Big Drive will also cultivate and increase our already vast network of suppliers and manufacturing partners. These relationships help to provide a wide variety of cars and truck selection in the mid-range and high end quality range. Pricing strategy for autos and trucks will be based on a cost-plus pricing system. Big Drive will use an 8-12% sliding scale profit margin markup that corresponds with the quality range of the vehicle. Current economic conditions indicate the price is more elastic for consumers in the mid-range market. Pricing in this market will be competitive for that reason. Big Drive will attempt to increase the dealer profit margin by targeting and closing high-end auto and truck sales contracts. Dealer profit margin is defined as, “the difference between MSRP sticker price (retail price) and invoice price (wholesale price) is a dealer's potential profit margin, assuming vehicles sell at sticker price — ignoring other costs, charges, or rebates he might receive. In keeping with the value added strategy, luxury service packages are also included at a perceived cost saving. Big Drive will become known as a company that provides quality automobiles and valuable services at fair prices.

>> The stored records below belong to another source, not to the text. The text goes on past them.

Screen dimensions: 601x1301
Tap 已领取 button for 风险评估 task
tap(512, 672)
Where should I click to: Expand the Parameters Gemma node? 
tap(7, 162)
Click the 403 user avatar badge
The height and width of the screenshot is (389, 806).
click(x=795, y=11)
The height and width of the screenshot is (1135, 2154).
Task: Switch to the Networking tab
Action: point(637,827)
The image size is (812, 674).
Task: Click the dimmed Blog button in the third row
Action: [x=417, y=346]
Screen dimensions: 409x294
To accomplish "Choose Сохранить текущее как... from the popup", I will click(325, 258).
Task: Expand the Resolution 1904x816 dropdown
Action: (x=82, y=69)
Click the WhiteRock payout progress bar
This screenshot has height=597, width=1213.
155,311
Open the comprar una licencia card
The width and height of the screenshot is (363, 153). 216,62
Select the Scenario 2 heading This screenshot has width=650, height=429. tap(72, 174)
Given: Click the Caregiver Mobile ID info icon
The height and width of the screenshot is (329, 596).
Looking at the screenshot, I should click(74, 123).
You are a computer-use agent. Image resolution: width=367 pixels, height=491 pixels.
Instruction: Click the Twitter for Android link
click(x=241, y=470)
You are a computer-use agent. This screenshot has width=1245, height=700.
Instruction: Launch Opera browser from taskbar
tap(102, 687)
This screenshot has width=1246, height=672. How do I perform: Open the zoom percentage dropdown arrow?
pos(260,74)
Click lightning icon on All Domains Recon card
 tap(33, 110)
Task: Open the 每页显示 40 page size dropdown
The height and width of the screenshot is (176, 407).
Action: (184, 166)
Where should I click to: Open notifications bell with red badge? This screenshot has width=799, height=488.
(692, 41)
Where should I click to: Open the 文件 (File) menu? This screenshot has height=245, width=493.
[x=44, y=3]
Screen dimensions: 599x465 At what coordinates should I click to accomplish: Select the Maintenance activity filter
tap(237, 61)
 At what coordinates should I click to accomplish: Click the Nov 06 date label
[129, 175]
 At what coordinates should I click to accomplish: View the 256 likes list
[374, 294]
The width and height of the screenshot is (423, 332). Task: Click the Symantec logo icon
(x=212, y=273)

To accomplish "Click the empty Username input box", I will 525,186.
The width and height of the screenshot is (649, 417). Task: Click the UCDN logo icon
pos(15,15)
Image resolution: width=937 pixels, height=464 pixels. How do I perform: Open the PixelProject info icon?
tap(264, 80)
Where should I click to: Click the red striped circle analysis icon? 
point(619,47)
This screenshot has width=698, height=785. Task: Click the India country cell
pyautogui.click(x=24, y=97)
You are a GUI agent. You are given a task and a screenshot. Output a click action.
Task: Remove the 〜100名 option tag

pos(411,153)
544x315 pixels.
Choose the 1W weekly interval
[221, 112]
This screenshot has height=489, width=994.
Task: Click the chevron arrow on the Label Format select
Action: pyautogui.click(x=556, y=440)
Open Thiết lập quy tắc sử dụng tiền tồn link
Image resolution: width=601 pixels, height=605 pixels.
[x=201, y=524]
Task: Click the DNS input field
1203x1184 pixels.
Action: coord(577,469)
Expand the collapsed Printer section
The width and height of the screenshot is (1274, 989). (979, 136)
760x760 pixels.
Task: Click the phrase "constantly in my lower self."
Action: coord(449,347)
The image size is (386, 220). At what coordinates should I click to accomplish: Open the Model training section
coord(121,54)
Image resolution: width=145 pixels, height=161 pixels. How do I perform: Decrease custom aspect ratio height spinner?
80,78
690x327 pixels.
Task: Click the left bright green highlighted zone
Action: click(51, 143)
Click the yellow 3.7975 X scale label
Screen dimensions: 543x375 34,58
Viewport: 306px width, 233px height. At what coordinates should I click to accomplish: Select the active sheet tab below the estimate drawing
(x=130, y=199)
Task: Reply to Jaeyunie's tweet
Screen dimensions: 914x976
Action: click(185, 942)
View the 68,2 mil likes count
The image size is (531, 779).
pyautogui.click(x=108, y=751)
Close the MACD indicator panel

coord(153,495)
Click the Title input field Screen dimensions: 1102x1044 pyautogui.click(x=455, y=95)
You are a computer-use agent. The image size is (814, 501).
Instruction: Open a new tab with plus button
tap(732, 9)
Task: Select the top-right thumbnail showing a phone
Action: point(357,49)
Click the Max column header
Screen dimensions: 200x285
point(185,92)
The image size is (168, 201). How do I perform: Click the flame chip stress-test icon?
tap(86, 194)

Nonprice Barriers to Entry
Big Drive Auto is an Oligopoly organization that caters to all a consumer’s automotive needs. This organizational classification is based on the fact that it offers differentiated products. The products range from automobiles, parts for repair and servicing the vehicles. Like with any economic endeavor there are factors that can keep a company from becoming successful. These factors are none as “Barriers to Entry” and will be identified and evaluated during the course of this paper.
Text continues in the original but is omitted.